» PROBLEM STATEMENT:
Each line from the one containing "Check the 75% battery indicator" to the end of the material below is to be restated exactly, with pictures skipped.

» RECORDS SUPPLIED:
------------

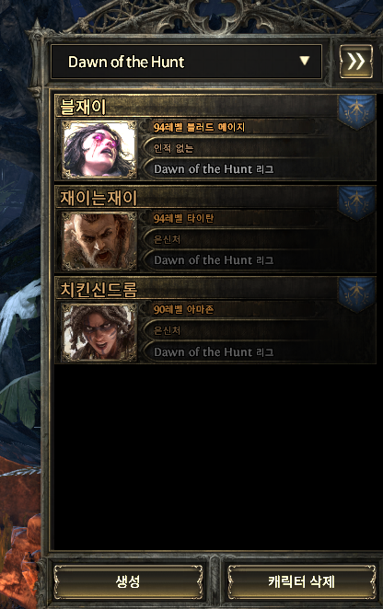Select the 재이는재이 Titan portrait
383x609 pixels.
(x=99, y=240)
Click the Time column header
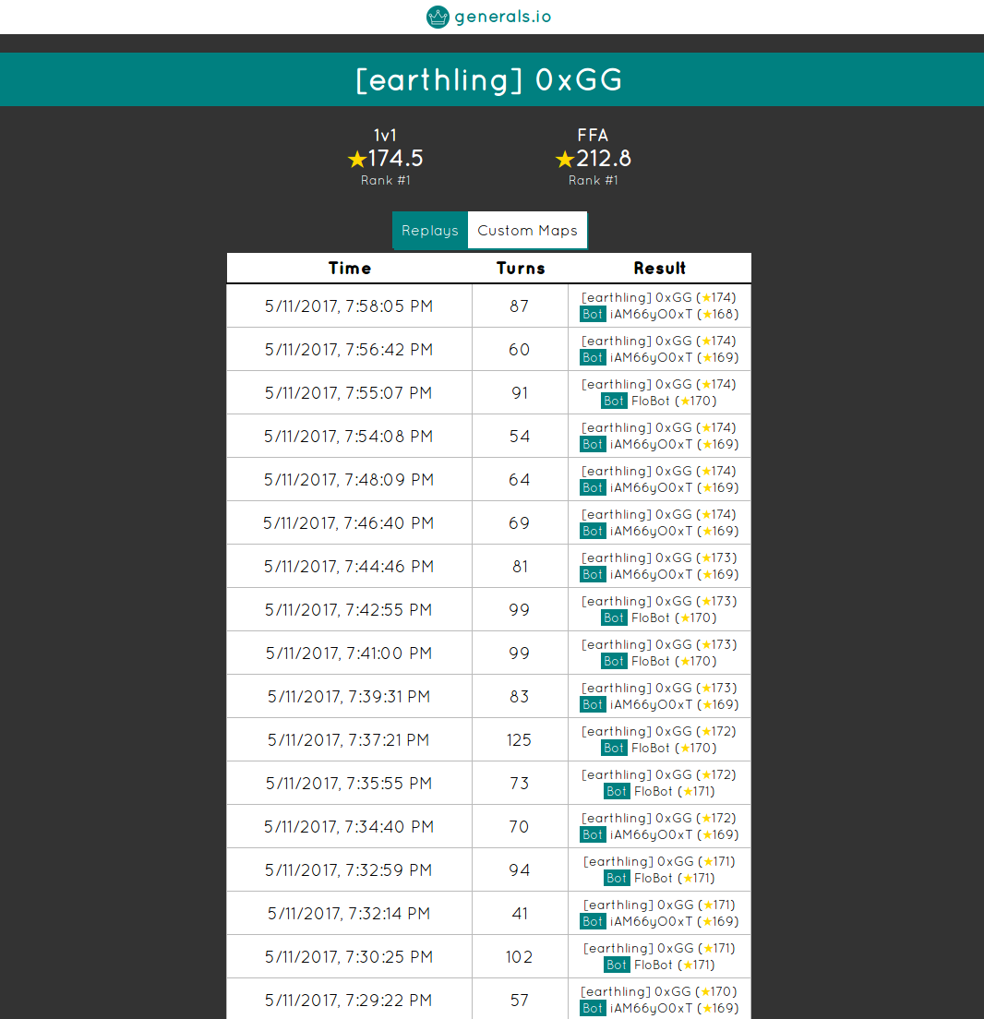This screenshot has height=1019, width=984. pyautogui.click(x=350, y=269)
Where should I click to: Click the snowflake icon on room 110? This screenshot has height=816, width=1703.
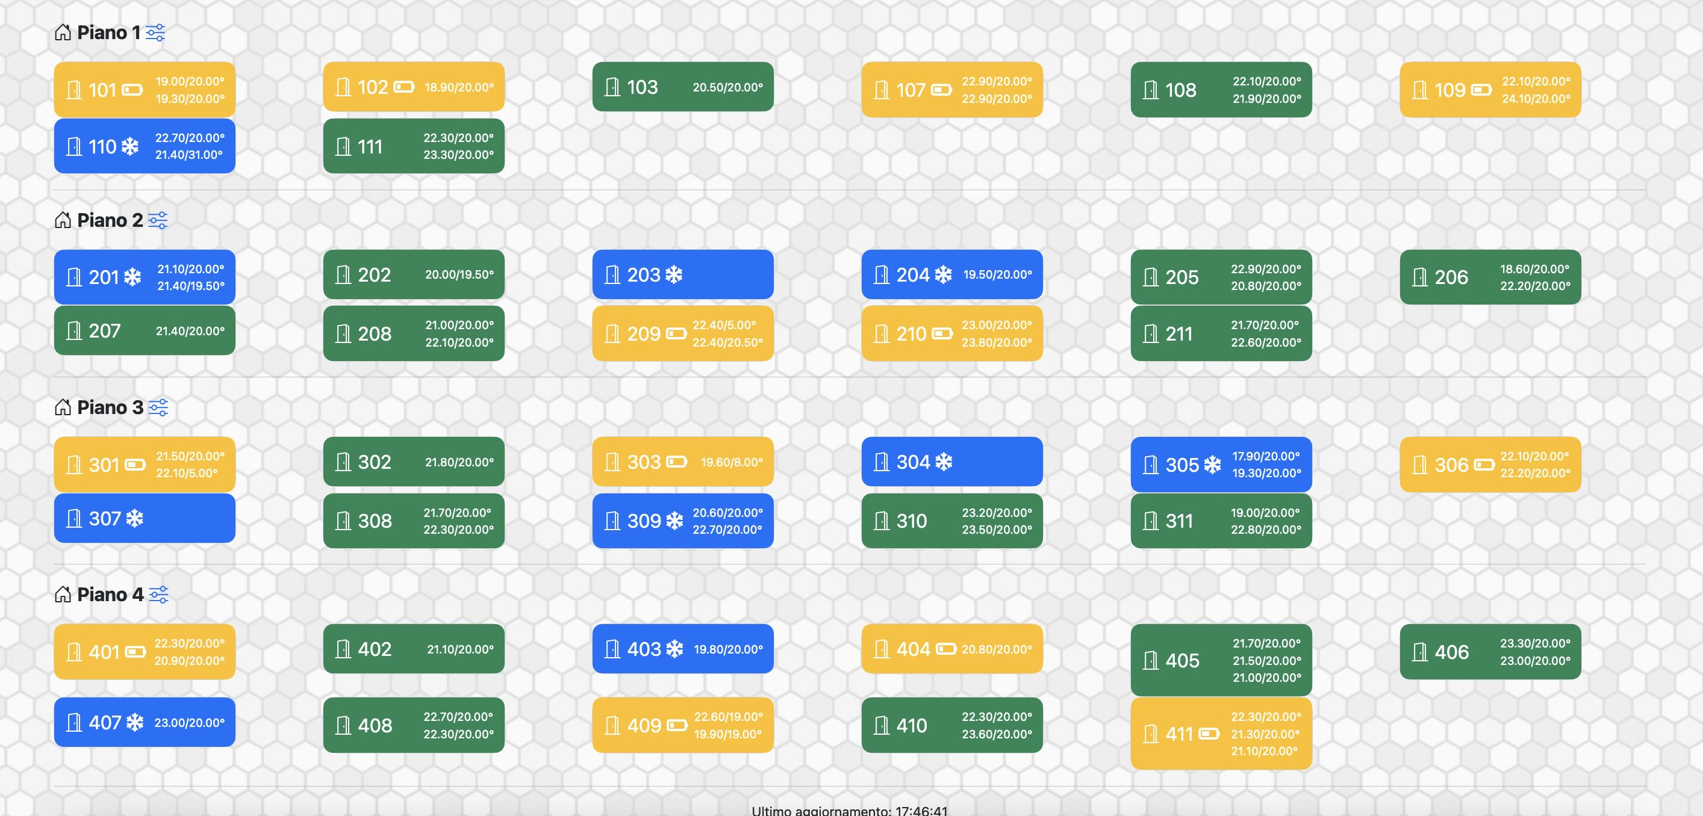click(130, 146)
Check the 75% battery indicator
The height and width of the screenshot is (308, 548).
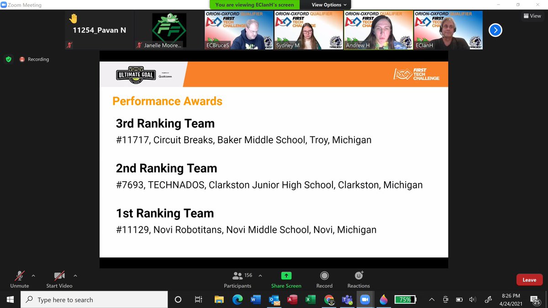pos(405,299)
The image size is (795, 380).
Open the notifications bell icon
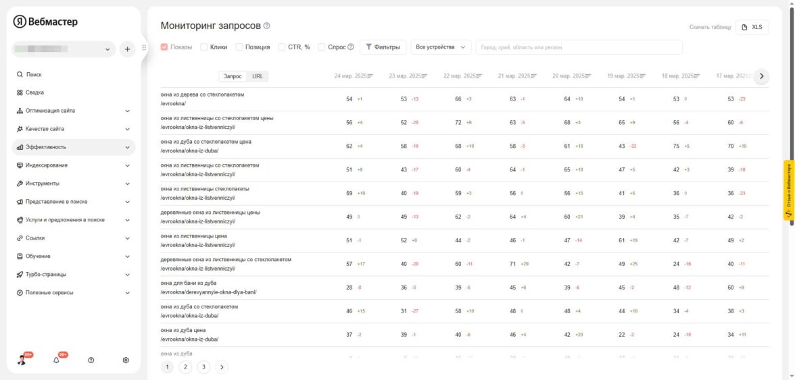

------------

» SOLUTION FOR THIS EXERCISE:
Check the 75% battery indicator
The height and width of the screenshot is (308, 548).
pos(405,299)
The image size is (795, 380).
Open the notifications bell icon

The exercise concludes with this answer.